===== RECORDS SHOWN =====

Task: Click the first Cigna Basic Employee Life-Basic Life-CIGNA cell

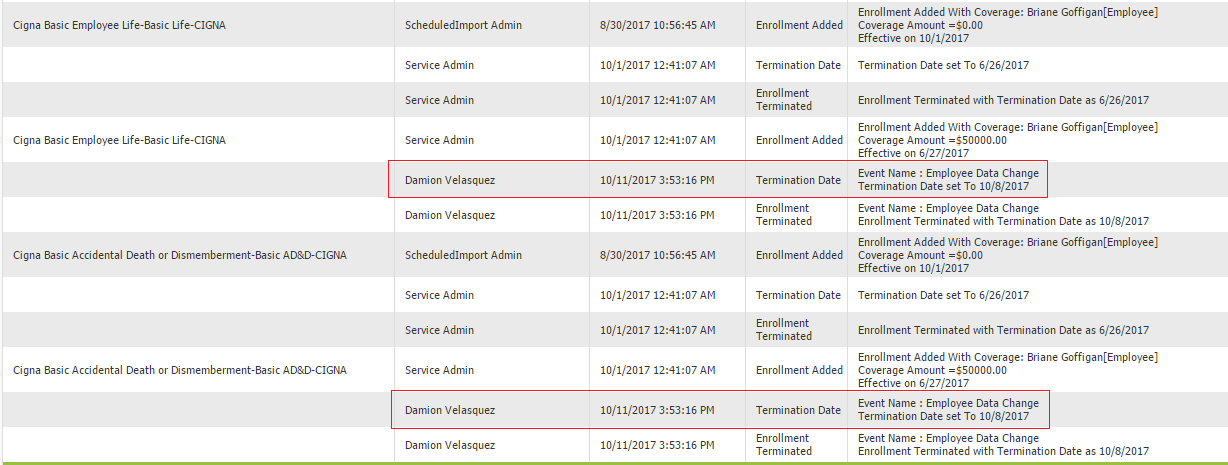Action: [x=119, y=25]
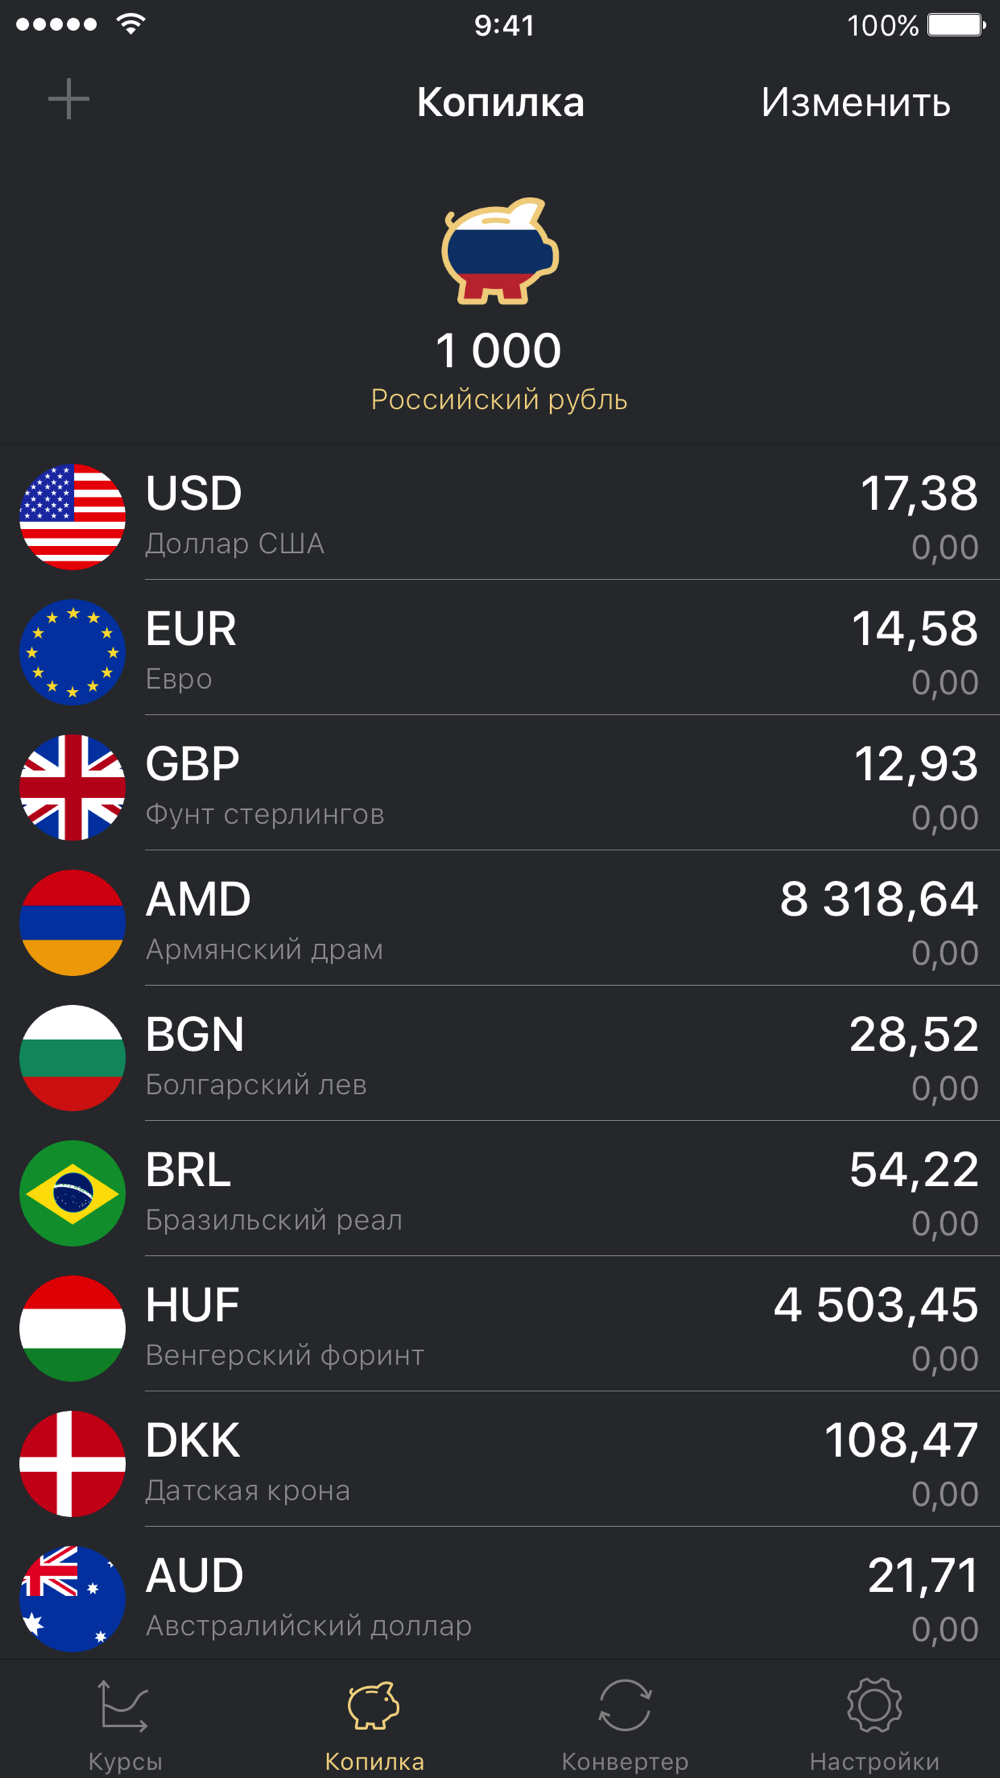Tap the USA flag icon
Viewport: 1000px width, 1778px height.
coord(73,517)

=====

**WHAT YOU HAVE TO DO:**
For each record, return its text exactly and leave any picture out.

**RESULT:**
Task: Click the first Cigna Basic Employee Life-Basic Life-CIGNA cell

Action: [x=119, y=25]
Tap the USA flag icon
Viewport: 1000px width, 1778px height.
coord(73,517)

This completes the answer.